Brief
Retype the line where "Image resolution: width=1080" appears and each line that follows it down to the last line of the records below. Leave the pictures out.
*** The input ***
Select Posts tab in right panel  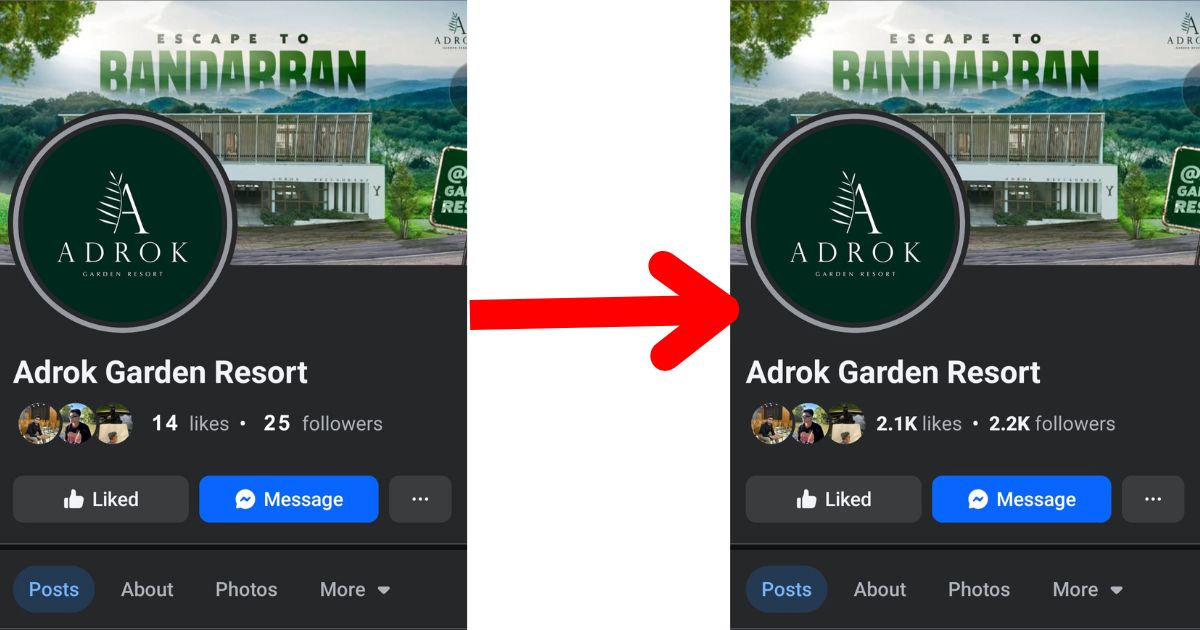pos(787,589)
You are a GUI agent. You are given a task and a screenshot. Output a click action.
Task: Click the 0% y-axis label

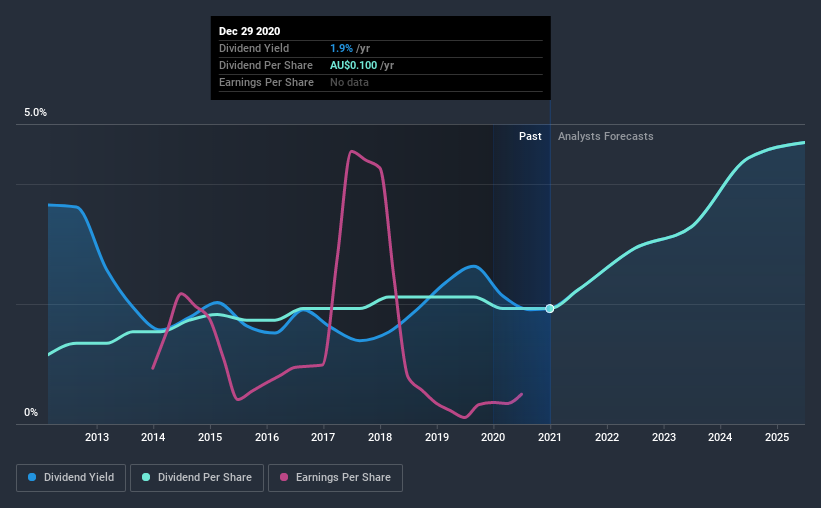(x=31, y=413)
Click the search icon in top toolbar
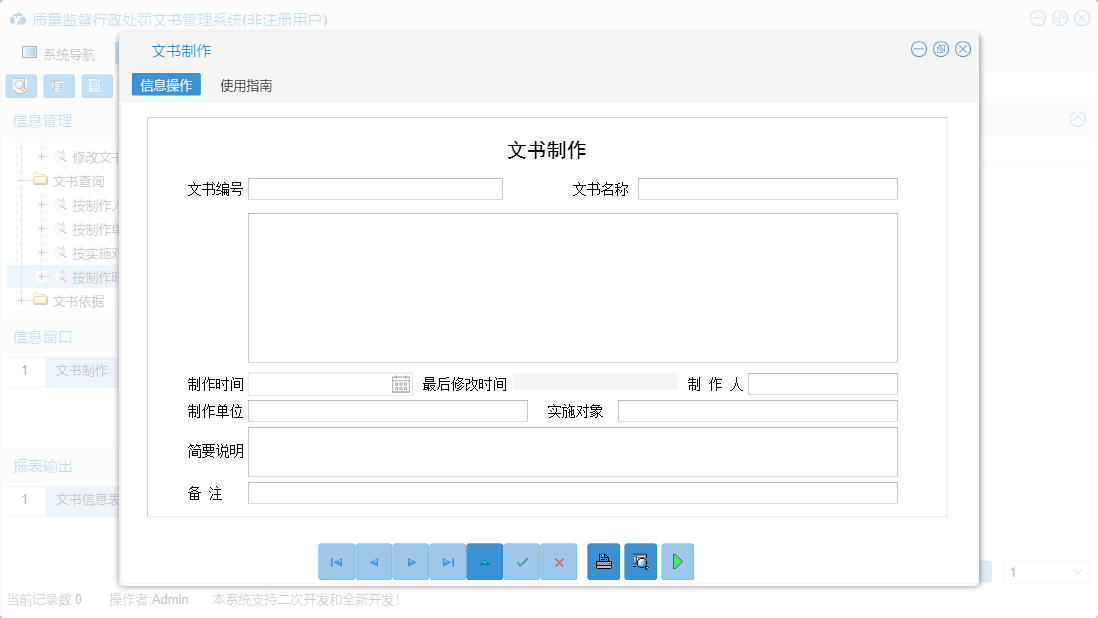The width and height of the screenshot is (1098, 618). click(20, 86)
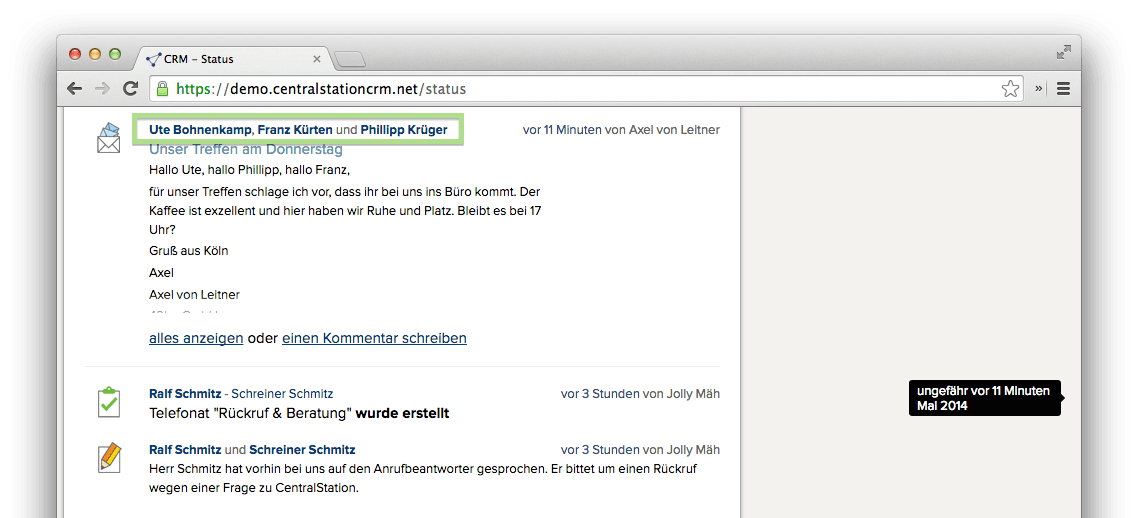Image resolution: width=1138 pixels, height=518 pixels.
Task: Click 'einen Kommentar schreiben' link
Action: click(374, 338)
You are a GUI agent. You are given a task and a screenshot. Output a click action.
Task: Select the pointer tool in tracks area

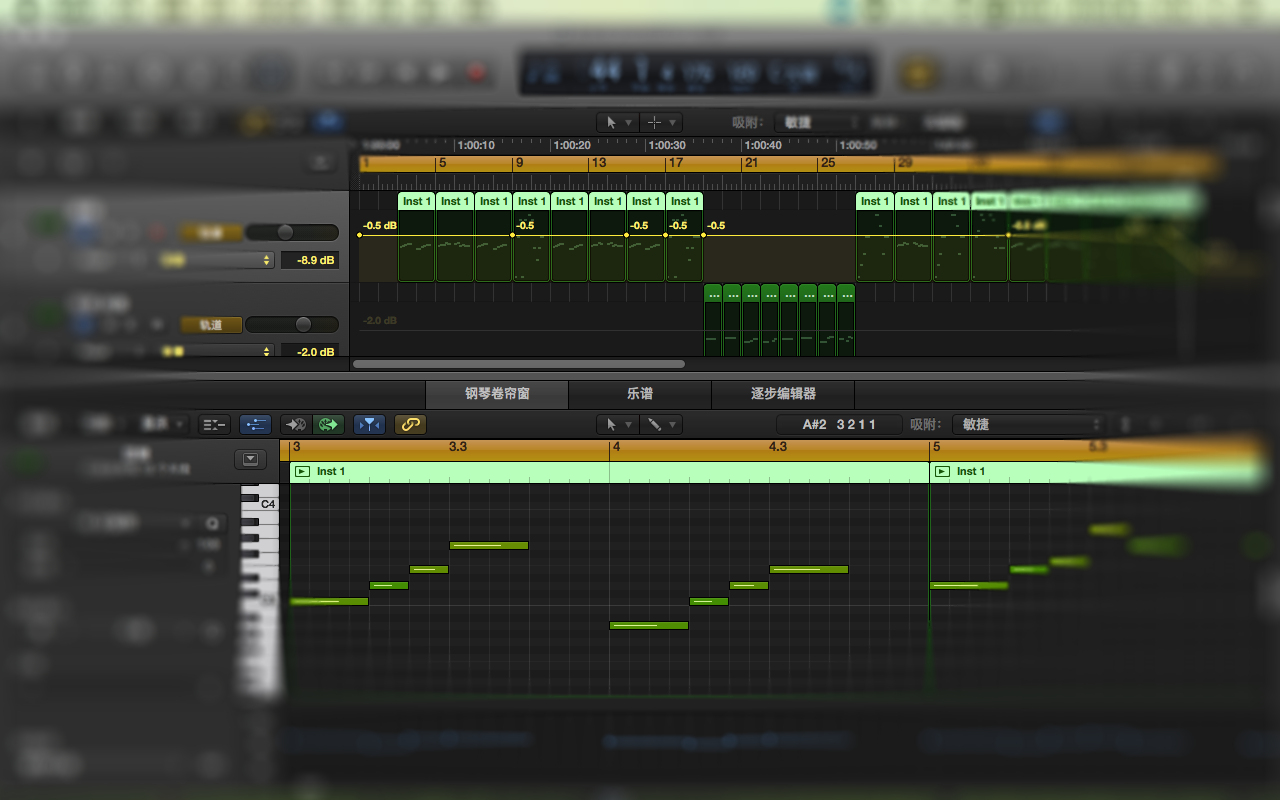[x=611, y=122]
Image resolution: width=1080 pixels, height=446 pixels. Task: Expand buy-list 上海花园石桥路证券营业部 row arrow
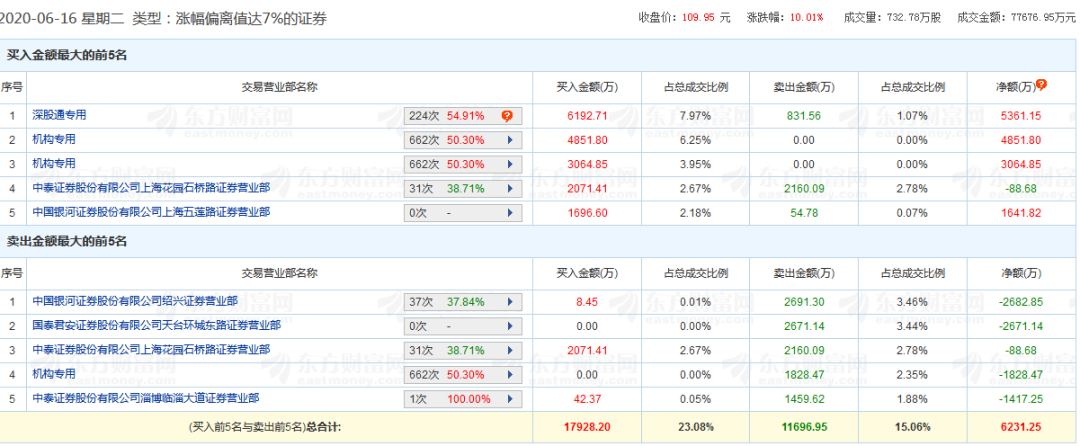click(x=510, y=188)
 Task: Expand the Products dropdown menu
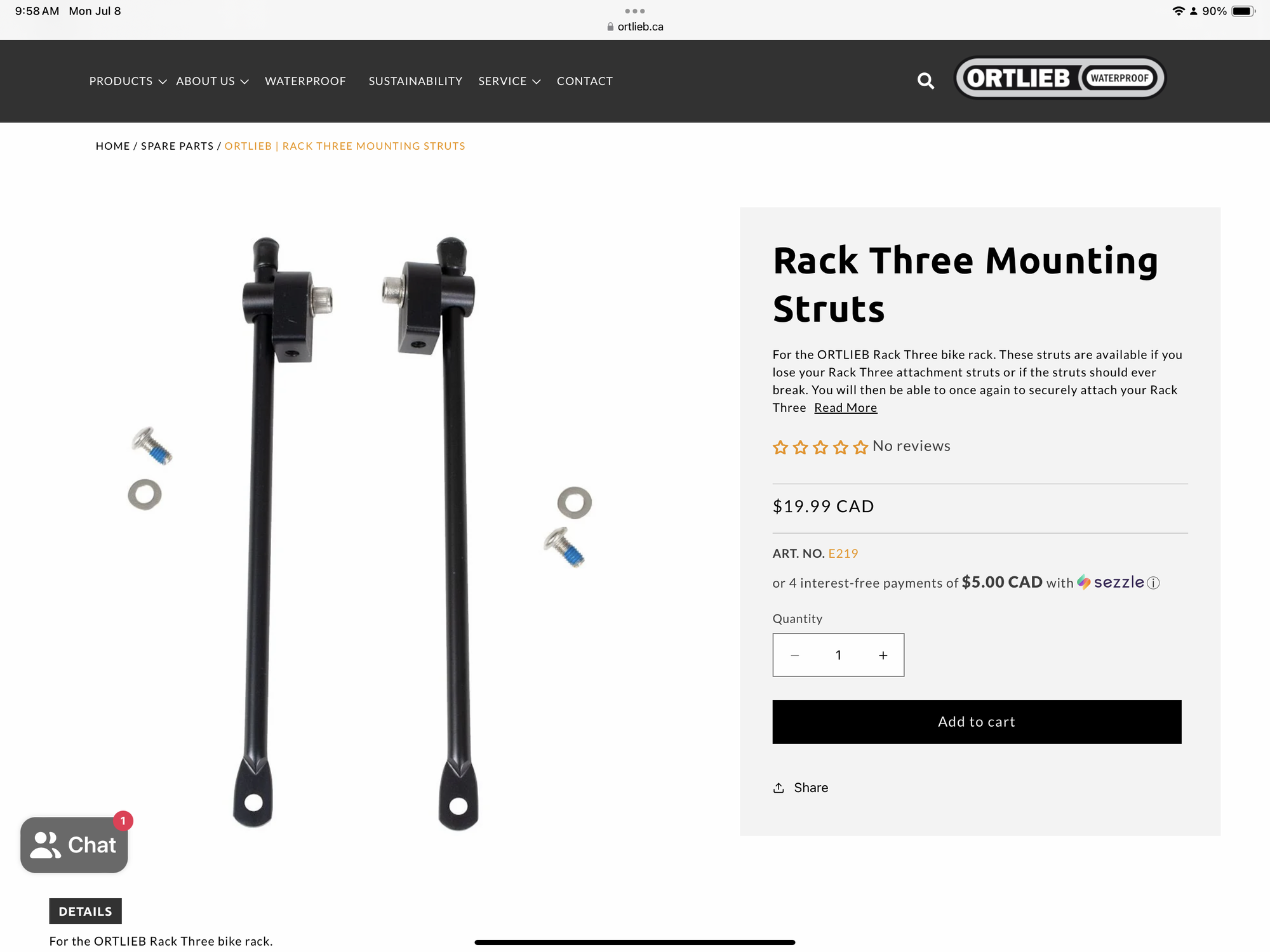click(x=128, y=81)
*** End of The input ***
Answer box
Image resolution: width=1080 pixels, height=446 pixels. Task: Expand buy-list 上海花园石桥路证券营业部 row arrow
click(x=510, y=188)
 Task: Expand the Products dropdown menu
click(x=128, y=81)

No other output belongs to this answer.